Work Manager: Assign Screen
A tool to assign, schedule and manage work orders, staff, tasks, resources and assets on one screen
My Role: Product Designer
User Research, Information Architecture, Prototyping and Testing

Overview
The Work Manager is a feature where users are able to manage work orders from various starting points. It was needed in order to make assigning and scheduling resources quicker and easier.
I was able to come up with a solution that was intuitive and immersive, successfully allowing users to view, assign, edit and take full control of work orders.
Understanding the Problem
The current version of On Key had dashboards for each resource type where the user would maintain each resource separately from one another. This meant that the user would go to a task dashboard and assign a staff member to the task without context of capacity or availability without having to open a separate screen.
In order to get a full sense and scope of work needed for this feature, I created research interviews with various key users about their current pain points.
Some of the key questions revolved around:
- Understanding the users goals and needed
- What where the pain points
- What type of data needed to be displayed
- What were the successful measurables
Ideation
After gathering insights from our users, I conducted an ideation session with my team to combine user pain points with business objectives. The team was made up of Project Manager, 2 Designers, Front end Developer, Architect.
In order for the user to make the correct decision with regards to assigning items to a category, he or she would need to be aware of certain information. This was broken down into the following questions:
- What is the progress of tasks. Which tasks have been complete, which haven’t been complete. Do tasks need to be assigned?
- What staff members are working of tasks and their capacity. Are they under or over worked.
- What spares or resources are required to complete a task.
- What trades are required to complete a task. Are those trades available?
Storyboard

Scenario
John is a project manager and wants to get an overview of work orders assigned to his team. If a staff member is over capacity he would need to be able to dive in deeper and rectify if needed. If a staff member is under capacity, the need to allocate tasks to the member as well as view the implications of allocating tasks should be considered.
Goals
- Get an Overview of Work Orders
- View staff capacity
- View resource quantity
- Assign resources

Wireframing
Dashboard Overview
The dashboard displays the content and answers the above questions in a systematic and logical layout. Each section is separated and the core data displayed in order to show the required information at a glance. From the given data, the user can drill in further by clicking on the more button within each section.

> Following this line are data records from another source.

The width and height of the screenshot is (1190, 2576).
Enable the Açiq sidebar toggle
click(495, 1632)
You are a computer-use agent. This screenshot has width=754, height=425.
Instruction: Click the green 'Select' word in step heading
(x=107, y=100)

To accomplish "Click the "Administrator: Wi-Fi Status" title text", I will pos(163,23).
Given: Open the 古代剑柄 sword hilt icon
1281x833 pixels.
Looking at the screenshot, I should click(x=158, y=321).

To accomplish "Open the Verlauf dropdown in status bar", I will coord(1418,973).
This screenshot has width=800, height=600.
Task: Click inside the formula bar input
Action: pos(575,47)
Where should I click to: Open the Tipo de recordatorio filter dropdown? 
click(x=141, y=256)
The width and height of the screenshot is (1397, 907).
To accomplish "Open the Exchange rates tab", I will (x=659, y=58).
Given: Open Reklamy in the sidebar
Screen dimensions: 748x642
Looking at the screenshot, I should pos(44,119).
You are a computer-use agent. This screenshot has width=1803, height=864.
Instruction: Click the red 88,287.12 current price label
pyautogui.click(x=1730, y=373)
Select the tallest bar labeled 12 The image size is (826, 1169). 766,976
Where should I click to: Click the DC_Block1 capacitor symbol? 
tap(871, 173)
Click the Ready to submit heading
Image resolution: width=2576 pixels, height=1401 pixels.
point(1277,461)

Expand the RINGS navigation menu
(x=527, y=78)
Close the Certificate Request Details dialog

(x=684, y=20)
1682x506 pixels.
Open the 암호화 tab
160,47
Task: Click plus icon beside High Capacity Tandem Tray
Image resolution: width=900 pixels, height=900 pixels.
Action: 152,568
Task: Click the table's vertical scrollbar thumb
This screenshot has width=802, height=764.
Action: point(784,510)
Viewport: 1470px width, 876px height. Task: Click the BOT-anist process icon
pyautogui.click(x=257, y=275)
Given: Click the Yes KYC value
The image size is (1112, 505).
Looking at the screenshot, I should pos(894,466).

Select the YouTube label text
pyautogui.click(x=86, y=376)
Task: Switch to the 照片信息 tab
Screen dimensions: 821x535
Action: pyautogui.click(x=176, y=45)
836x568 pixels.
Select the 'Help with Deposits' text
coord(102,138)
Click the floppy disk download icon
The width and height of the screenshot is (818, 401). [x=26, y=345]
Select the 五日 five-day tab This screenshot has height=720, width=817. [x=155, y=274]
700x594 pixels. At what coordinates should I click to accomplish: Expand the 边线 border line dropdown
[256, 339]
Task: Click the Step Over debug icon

Assignment Screen Overview
When it came to being able to assign and edit items and categories, the process needed to be easy to navigate and dynamic enough that the user could make changes between entities with as few clicks as possible.
I used a “bucket” system, where the user could drag an item into another item to fill their capacity (as seen in the below example of tasks being added to a staff member). The user could also dive in further to see what makes up the capacity and add/remove items to and from the list if needed.
The system was made to be diverse so that an item could be added at any stage as well as the reverse, such as in the example a user could be dragged and added to a task within a work order if needed. This eliminates the need for the user setting up categories from scratch and gives them the ability to make changes from their current stage in the process.
Prototyping
Summary
Overall the dashboard allows the user to view important data at a glance as well as allow the user to dive deeper and edit content as needed, solving both scenarios.